Teknolojinin hızı bir bebeğin öğrenme hızına eşitti. Haliyle ilk sesli çizgi film için de pek fazla beklenmedi. 1928 yılında Walt Disney’in bir harikası olan Steamboat Willie’de müzik bir arka plan destekleyicisi olarak kullanıldığı kadar karakterlerin hareketleri ile oluşan ritmi bütünleyici bir özelliğe de sahipti. İstimbot Willie aynı zamanda efsanevi çizgi fare Mickey Mouse’nin ilk kez seyirci karşısına çıktığı yapım olarak da ayrı bir öneme sahiptir. Walt Disney’in 1920’li yılların sonlarına doğru yarattığı Mickey Mouse, Donald Duck ve Goofy gibi çizgi karakterler o denli tutmuştu ki dönemin pek çok film yıldızının pabucu dama atılmıştı. O yıllarda çizgi film yapımı konusunda adeta bayrak şirket olan Disney Stüdyosu 1930’lu yılların sonuna kadar ABD’nin bacasız endüstrisi Hollywood’a bu alanda hükmetti. Bu yıllarda üretilen Snow White and the Seven Dwarfs (1937), Pinocchio (1940), Fantasia (1940), Dumbo (1941) ve Bambi (1942) gibi uzun metraj yapımlar Disney’in piyasadaki konumunu ve ününü sağlamlaştırdı. Söz konusu eserler düşünüldüğünde Fantasia’yı ayrı bir yere konumlandırmak gerekiyor. Fantasia tüm kareleri elle çizilmiş ve çizgi film ile klasik müziği bir araya getirmiş bir eserdi. Dönemin şartlarını da düşünürsek, iki saat boyunca dans eden karakterlerin tümünün çalan klasik müzikler ile aynı ritmi yakalamış olması takdire şayandır.

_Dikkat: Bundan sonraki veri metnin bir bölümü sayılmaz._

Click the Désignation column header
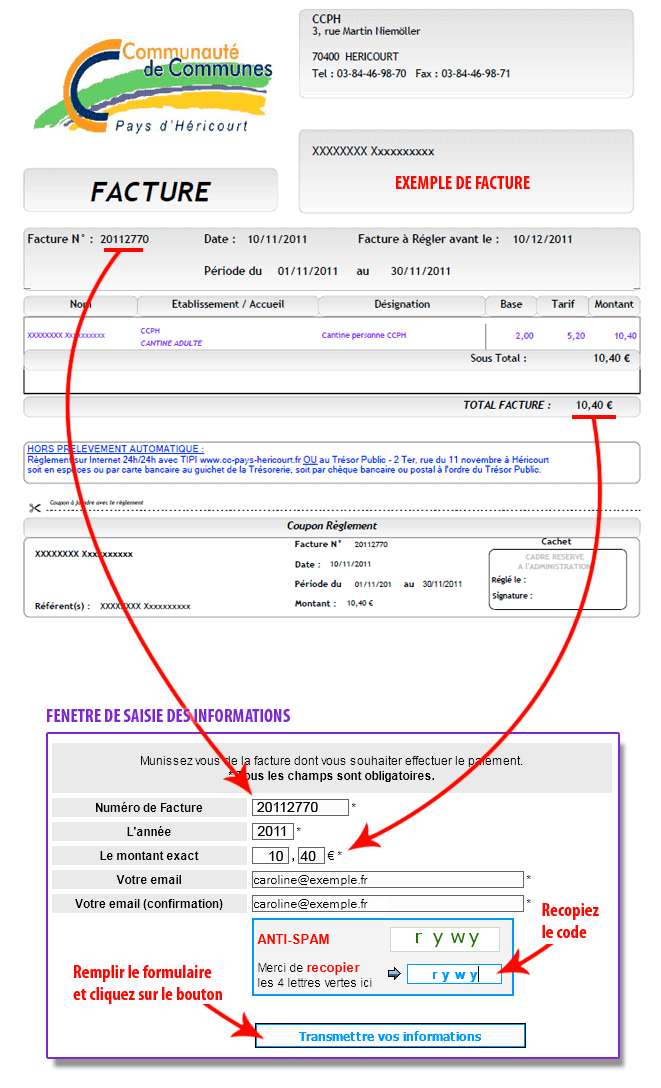click(402, 304)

(Eğer başbakanın yaptığı gibi YouTube'a ulaşmanın bir yolunu bulmuşsanız hemen aşağıda Fantasia'dan bir bölümü izleyebilirsiniz.)

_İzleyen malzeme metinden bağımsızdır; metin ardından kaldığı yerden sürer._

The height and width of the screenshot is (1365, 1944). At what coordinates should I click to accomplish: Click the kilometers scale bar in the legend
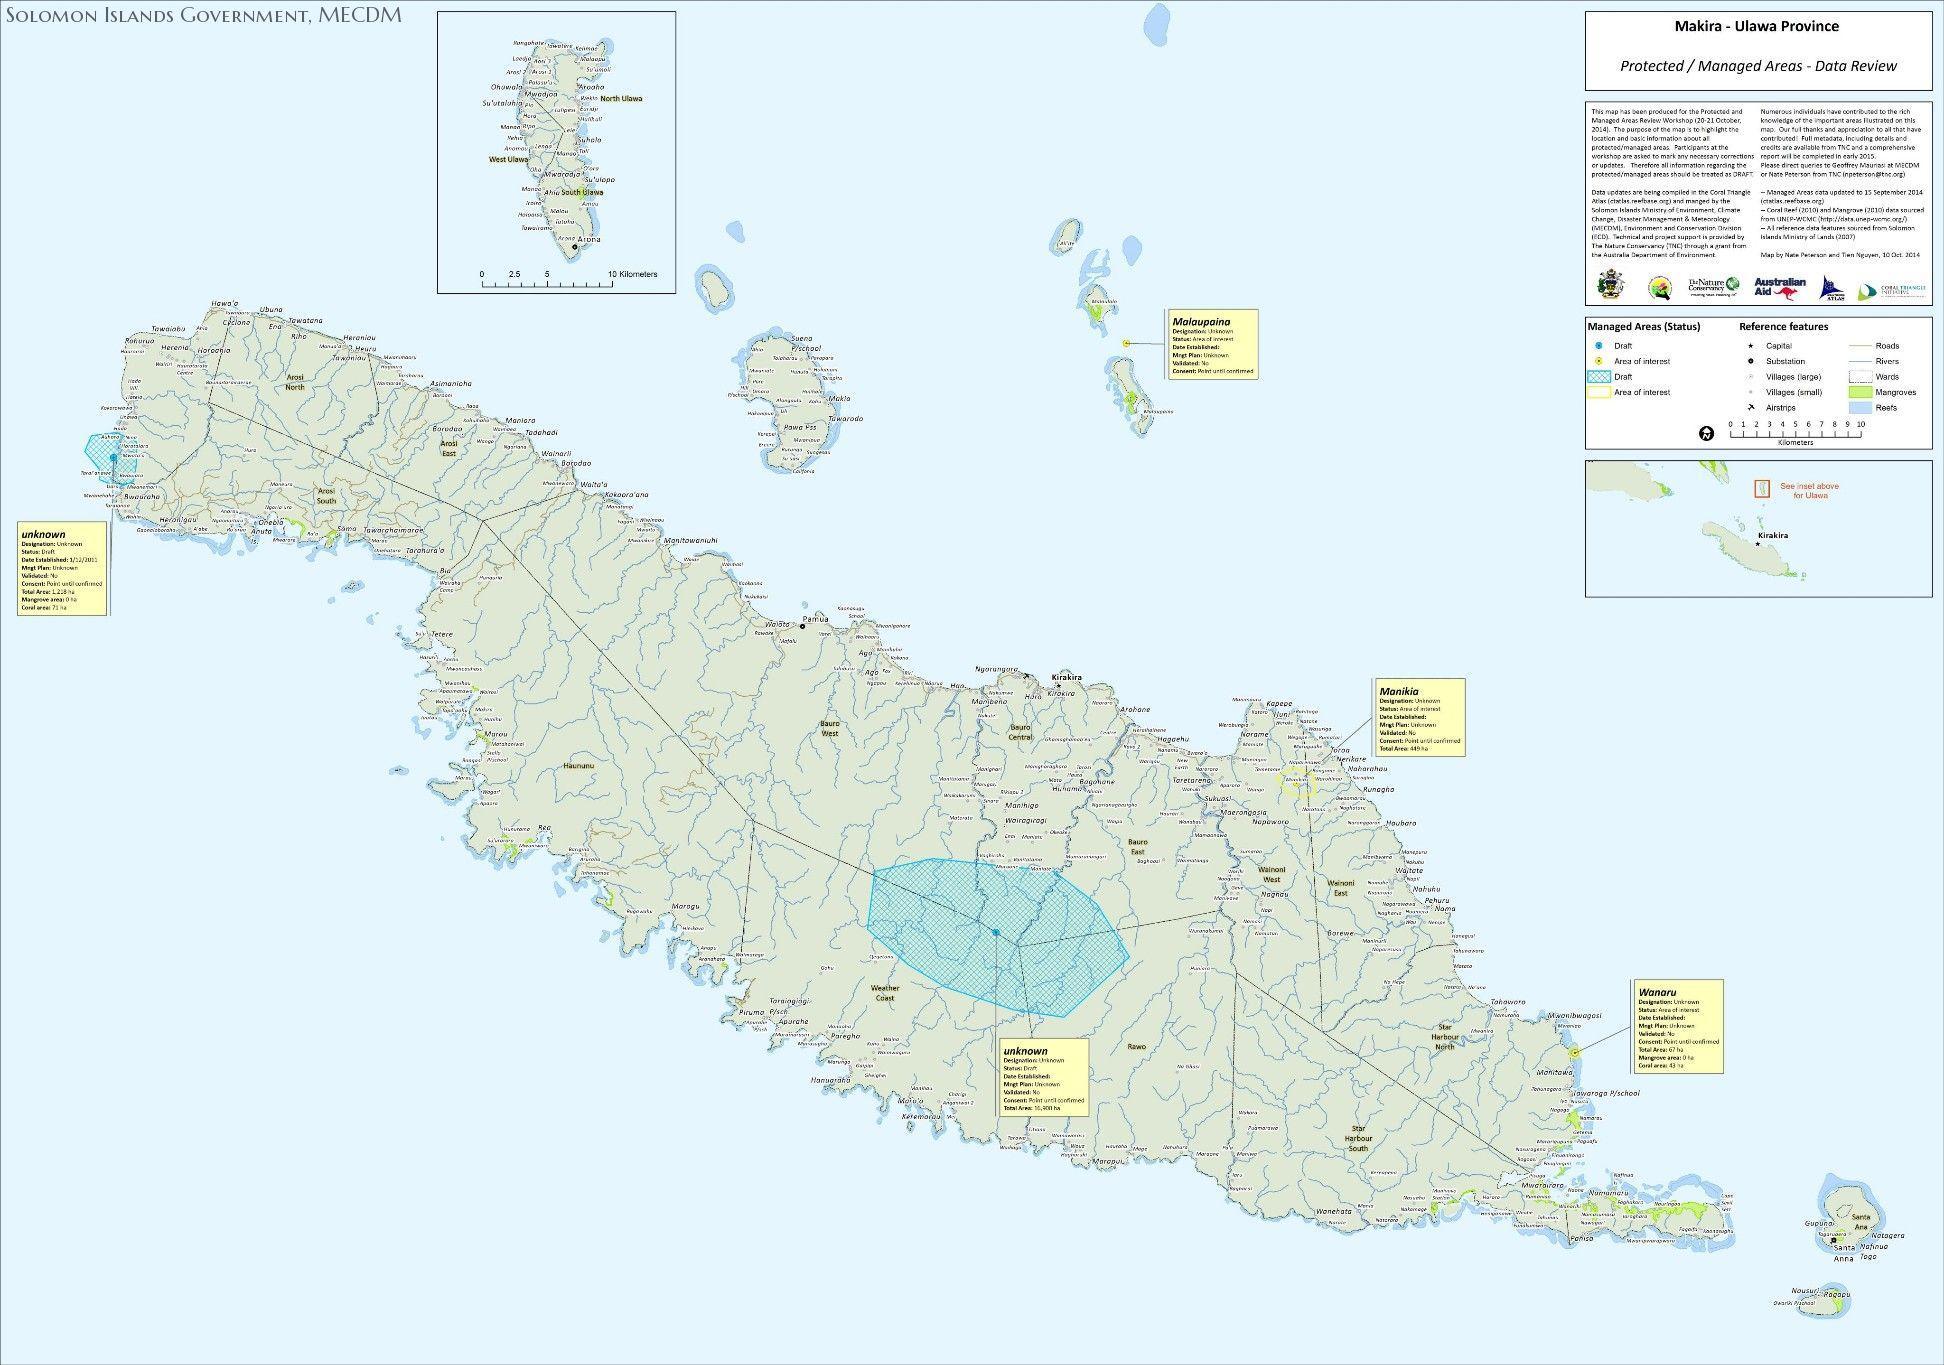click(x=1796, y=432)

Kısa Animasyonlar Kontrolü Ele Alıyor

Başlangıçta nesil ayrımı yapmaksızın sadece eğlendirme amacı güden animasyon sineması 1930’lu yılların ikinci yarısından itibaren sinemanın karmaşıklığı içinde boğulan çocuklara hitap eden kısa filmlerden oluşan demetler de üretti. Özellikle 1947 yılına kadar sürekli yayınlanan Dave Fleisher imzalı Temel Reis’in başarısı Disney’in bu alandaki hegemonyasını uzun süre sarsmaya yetti. Aynı dönemde yine benzer amaçlarla yola çıkan bir başka ekip daha vardı. Arkalarına MGM’in desteğini alan William Hanna ve Joe Barbera’nın üretkenliğinin bir sonucu olarak ortaya çıkan Tom ve Jerry kuşaktan kuşağa yayılacak bir çizgi dizi halini alacaktı. Bugün dahi pek çok televizyon kanalında yayınlanmakta olan çizgi dizide öfkeli ve aç kedi Tom, zeki ve becerikli fare Jerry’i kovalarken ortaya çıkan aksiyon güldürü unsurlarını başarılı bir şekilde aktarır.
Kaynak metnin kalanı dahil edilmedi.